Loot and experience have been done away with in Space Siege, further alienating it from any RPG sensibilities. Instead, you gather generic ‘upgrade materials’ from slaughtered enemies and crates. These can be used at specific workbenches to purchase items, weapon and character upgrades (such as improved attack speed, health and resistances) and various upgrades for HR-V. In effect these upgrade materials take on the role of both experience and currency, which is nicely streamlined but doesn’t add as much excitement or incentive as a more typical RPG loot and levelling system would.

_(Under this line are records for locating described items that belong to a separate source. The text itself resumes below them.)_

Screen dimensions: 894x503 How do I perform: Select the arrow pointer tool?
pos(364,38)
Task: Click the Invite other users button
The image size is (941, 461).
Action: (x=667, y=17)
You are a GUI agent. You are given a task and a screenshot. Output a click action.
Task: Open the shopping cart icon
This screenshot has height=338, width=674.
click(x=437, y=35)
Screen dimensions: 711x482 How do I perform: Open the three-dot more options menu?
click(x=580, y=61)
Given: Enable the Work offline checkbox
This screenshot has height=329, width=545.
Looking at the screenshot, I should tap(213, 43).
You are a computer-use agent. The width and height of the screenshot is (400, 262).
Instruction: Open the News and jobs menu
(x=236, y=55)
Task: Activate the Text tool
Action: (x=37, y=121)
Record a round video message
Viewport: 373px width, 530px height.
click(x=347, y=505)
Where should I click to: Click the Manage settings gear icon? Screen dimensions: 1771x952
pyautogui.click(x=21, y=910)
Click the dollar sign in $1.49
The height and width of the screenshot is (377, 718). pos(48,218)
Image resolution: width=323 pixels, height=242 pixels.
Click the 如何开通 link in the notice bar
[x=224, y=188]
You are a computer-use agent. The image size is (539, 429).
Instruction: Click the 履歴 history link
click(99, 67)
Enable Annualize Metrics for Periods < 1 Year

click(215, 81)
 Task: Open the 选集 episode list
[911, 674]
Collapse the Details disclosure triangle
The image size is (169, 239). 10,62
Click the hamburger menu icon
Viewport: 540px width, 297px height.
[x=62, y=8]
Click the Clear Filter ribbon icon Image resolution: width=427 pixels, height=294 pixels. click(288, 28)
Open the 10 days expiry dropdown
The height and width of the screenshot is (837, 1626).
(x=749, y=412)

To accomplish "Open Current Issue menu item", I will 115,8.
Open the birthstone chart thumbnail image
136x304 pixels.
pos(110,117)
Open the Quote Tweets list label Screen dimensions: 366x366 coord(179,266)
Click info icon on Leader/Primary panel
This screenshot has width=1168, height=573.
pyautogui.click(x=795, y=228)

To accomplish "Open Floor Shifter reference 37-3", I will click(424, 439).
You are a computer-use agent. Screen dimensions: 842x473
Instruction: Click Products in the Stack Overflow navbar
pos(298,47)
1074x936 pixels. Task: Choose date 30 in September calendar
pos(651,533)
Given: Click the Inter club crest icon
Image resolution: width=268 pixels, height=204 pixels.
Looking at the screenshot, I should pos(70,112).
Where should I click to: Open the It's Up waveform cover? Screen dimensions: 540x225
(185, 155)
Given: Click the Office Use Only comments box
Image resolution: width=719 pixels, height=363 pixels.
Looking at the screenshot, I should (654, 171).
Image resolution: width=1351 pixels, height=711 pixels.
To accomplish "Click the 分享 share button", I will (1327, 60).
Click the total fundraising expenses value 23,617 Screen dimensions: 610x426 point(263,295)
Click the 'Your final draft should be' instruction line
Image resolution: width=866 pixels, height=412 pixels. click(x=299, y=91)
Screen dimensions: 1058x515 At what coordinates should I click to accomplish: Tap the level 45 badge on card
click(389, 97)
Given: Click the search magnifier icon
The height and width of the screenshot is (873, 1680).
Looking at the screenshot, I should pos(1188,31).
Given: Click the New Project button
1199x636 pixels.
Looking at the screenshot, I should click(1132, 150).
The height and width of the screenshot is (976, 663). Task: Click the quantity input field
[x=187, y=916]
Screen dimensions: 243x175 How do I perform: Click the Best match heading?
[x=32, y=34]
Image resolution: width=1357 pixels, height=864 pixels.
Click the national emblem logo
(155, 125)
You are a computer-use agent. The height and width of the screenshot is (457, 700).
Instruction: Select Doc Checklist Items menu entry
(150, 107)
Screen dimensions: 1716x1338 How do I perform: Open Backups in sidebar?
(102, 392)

Graphically, Space Siege is bland but impressive. The visual assets are fairly repetitive after 5 or so hours, but the game makes excellent use of lighting and shadows to create a dark ‘abandoned spaceship’ atmosphere that actually works quite well. Hopefully I won’t ruin the storyline too much by saying this but, in the later parts of the game, I got hints of a vibe much akin to System Shock 2. Those with PhysX support are treated with an excellent physics system that sends crates, bodies and gas canisters flying around with realism. You can tell GPG want to show it off as well – the Armstrong is littered (almost to the point of absurdity) with explosive barrels and gas canisters. I admit that it sucked me in though, as I couldn’t resist blowing up every single one I came across just to see the physics engine do its thing, even though it usually resulted in the death of either myself or HR-V.

To its credit, the game features a multiplayer co-op mode. The industry is crying out for co-op games of late and it’s good to see Space Siege has included one. While it’s fairly light on story, it’s a decent way to spend a few hours with some friends. Unfortunately the single player campaign isn’t available to play through, but GPG have included a handful of individual missions that can be launched from a central multiplayer lobby. However, all cybernetic upgrades and weapons are available to you right from the start, so your interest may wane after you’ve completed the missions and maxed out your stats.

Overall, despite its flaws, Space Siege was a reasonably enjoyable (if generic) experience. There are three slightly different endings, but apart from those the game doesn’t really offer you much more on multiple play-throughs. Because the game is fairly linear and can be finished in around 10 hours, I’d wait until it drops to a bargain bin price to check it out.